■ THE INPUT ■
○ ○ ○ ○

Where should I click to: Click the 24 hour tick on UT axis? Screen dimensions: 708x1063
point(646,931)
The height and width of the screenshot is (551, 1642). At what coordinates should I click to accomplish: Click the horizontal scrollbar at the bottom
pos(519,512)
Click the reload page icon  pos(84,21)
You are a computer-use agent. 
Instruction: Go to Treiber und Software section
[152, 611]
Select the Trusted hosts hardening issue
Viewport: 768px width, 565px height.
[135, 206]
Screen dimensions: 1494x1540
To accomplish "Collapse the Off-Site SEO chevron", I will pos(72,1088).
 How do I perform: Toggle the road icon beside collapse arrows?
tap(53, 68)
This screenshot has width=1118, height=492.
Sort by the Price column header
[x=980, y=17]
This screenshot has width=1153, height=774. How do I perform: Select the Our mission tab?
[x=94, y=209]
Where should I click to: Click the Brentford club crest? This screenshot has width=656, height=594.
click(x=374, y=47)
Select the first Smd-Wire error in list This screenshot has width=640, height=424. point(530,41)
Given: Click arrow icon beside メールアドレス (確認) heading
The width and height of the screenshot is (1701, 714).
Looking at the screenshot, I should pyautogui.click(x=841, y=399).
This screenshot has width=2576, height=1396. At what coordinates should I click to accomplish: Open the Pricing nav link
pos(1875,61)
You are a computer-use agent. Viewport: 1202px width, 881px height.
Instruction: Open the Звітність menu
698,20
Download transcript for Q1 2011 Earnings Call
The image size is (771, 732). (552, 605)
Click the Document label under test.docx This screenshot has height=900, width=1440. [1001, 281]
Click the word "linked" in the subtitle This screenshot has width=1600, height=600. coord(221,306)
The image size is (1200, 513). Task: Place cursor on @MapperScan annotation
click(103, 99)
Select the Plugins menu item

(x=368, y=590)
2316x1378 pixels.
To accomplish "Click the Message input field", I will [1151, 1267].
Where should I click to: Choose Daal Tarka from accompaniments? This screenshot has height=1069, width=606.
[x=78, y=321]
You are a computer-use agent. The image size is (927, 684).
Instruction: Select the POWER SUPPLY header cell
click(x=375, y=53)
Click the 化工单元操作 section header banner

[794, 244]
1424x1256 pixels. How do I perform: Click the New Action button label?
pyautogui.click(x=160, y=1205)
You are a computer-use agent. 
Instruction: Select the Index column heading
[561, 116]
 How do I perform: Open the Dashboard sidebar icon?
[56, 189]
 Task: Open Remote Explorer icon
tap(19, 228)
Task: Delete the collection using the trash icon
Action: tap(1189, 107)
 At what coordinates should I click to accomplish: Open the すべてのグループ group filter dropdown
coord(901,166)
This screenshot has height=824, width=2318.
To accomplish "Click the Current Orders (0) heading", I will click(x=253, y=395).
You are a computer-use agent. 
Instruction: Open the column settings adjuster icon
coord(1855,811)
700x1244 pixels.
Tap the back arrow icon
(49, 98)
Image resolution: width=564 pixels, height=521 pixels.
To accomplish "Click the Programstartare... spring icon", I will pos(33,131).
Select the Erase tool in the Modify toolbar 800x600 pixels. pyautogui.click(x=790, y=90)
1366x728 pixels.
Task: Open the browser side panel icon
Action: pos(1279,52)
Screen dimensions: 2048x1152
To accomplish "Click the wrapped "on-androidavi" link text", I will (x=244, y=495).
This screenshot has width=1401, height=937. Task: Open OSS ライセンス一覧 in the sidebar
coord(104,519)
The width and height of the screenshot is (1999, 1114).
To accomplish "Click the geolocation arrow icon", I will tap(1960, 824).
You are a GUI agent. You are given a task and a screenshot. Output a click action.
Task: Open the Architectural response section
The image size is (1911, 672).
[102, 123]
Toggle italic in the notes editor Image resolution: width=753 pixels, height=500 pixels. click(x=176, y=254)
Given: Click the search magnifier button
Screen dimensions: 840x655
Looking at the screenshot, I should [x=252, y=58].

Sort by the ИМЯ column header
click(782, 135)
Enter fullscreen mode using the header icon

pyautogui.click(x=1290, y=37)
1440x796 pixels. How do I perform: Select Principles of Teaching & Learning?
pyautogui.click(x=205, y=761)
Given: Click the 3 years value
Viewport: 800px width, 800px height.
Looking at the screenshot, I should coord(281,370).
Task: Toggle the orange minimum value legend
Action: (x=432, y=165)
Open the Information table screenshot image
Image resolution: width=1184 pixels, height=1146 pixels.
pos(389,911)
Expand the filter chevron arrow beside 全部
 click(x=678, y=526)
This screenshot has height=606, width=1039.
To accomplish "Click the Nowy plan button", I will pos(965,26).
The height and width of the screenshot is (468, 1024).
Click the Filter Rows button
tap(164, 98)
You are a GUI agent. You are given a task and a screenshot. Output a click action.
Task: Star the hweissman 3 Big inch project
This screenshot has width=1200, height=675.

○ ○ ○ ○

■ INSTRUCTION ■
Rewrite the listing above, changing each occurrence of "Where should I click to" to "Where do I click to" and leaving everything else unchanged.

■ ANSWER TO THE PROBLEM ■
Where do I click to: Click the 24 hour tick on UT axis? Screen dimensions: 708x1063
point(646,931)
The height and width of the screenshot is (551, 1642). At what coordinates should I click to accomplish: Click the horizontal scrollbar at the bottom
pos(519,512)
Click the reload page icon  pos(84,21)
You are a computer-use agent. 
Instruction: Go to Treiber und Software section
[152, 611]
Select the Trusted hosts hardening issue
Viewport: 768px width, 565px height.
[135, 206]
Screen dimensions: 1494x1540
To accomplish "Collapse the Off-Site SEO chevron", I will pos(72,1088).
 How do I perform: Toggle the road icon beside collapse arrows?
tap(53, 68)
This screenshot has width=1118, height=492.
Sort by the Price column header
[x=980, y=17]
This screenshot has width=1153, height=774. How do I perform: Select the Our mission tab?
[x=94, y=209]
Where do I click to: Click the Brentford club crest? This screenshot has width=656, height=594.
click(x=374, y=47)
Select the first Smd-Wire error in list This screenshot has width=640, height=424. point(530,41)
Given: Click arrow icon beside メールアドレス (確認) heading
The width and height of the screenshot is (1701, 714).
Looking at the screenshot, I should pyautogui.click(x=841, y=399).
This screenshot has width=2576, height=1396. At what coordinates should I click to accomplish: Open the Pricing nav link
pos(1875,61)
You are a computer-use agent. Viewport: 1202px width, 881px height.
Instruction: Open the Звітність menu
698,20
Download transcript for Q1 2011 Earnings Call
The image size is (771, 732). (552, 605)
Click the Document label under test.docx This screenshot has height=900, width=1440. [1001, 281]
Click the word "linked" in the subtitle This screenshot has width=1600, height=600. coord(221,306)
The image size is (1200, 513). Task: Place cursor on @MapperScan annotation
click(103, 99)
Select the Plugins menu item

(x=368, y=590)
2316x1378 pixels.
To accomplish "Click the Message input field", I will [1151, 1267].
Where do I click to: Choose Daal Tarka from accompaniments? This screenshot has height=1069, width=606.
[x=78, y=321]
You are a computer-use agent. The image size is (927, 684).
Instruction: Select the POWER SUPPLY header cell
click(x=375, y=53)
Click the 化工单元操作 section header banner

[794, 244]
1424x1256 pixels. How do I perform: Click the New Action button label?
pyautogui.click(x=160, y=1205)
You are a computer-use agent. 
Instruction: Select the Index column heading
[561, 116]
 How do I perform: Open the Dashboard sidebar icon?
[56, 189]
 Task: Open Remote Explorer icon
tap(19, 228)
Task: Delete the collection using the trash icon
Action: tap(1189, 107)
 At what coordinates should I click to accomplish: Open the すべてのグループ group filter dropdown
coord(901,166)
This screenshot has height=824, width=2318.
To accomplish "Click the Current Orders (0) heading", I will click(x=253, y=395).
You are a computer-use agent. 
Instruction: Open the column settings adjuster icon
coord(1855,811)
700x1244 pixels.
Tap the back arrow icon
(49, 98)
Image resolution: width=564 pixels, height=521 pixels.
To accomplish "Click the Programstartare... spring icon", I will pos(33,131).
Select the Erase tool in the Modify toolbar 800x600 pixels. pyautogui.click(x=790, y=90)
1366x728 pixels.
Task: Open the browser side panel icon
Action: pos(1279,52)
Screen dimensions: 2048x1152
To accomplish "Click the wrapped "on-androidavi" link text", I will (x=244, y=495).
This screenshot has width=1401, height=937. Task: Open OSS ライセンス一覧 in the sidebar
coord(104,519)
The width and height of the screenshot is (1999, 1114).
To accomplish "Click the geolocation arrow icon", I will tap(1960, 824).
You are a GUI agent. You are given a task and a screenshot. Output a click action.
Task: Open the Architectural response section
The image size is (1911, 672).
[102, 123]
Toggle italic in the notes editor Image resolution: width=753 pixels, height=500 pixels. click(x=176, y=254)
Given: Click the search magnifier button
Screen dimensions: 840x655
Looking at the screenshot, I should [x=252, y=58].

Sort by the ИМЯ column header
click(782, 135)
Enter fullscreen mode using the header icon

pyautogui.click(x=1290, y=37)
1440x796 pixels. How do I perform: Select Principles of Teaching & Learning?
pyautogui.click(x=205, y=761)
Given: Click the 3 years value
Viewport: 800px width, 800px height.
Looking at the screenshot, I should coord(281,370).
Task: Toggle the orange minimum value legend
Action: (x=432, y=165)
Open the Information table screenshot image
Image resolution: width=1184 pixels, height=1146 pixels.
pos(389,911)
Expand the filter chevron arrow beside 全部
 click(x=678, y=526)
This screenshot has height=606, width=1039.
To accomplish "Click the Nowy plan button", I will pos(965,26).
The height and width of the screenshot is (468, 1024).
Click the Filter Rows button
tap(164, 98)
You are a GUI agent. You are given a task and a screenshot. Output a click action.
Task: Star the hweissman 3 Big inch project
This screenshot has width=1200, height=675.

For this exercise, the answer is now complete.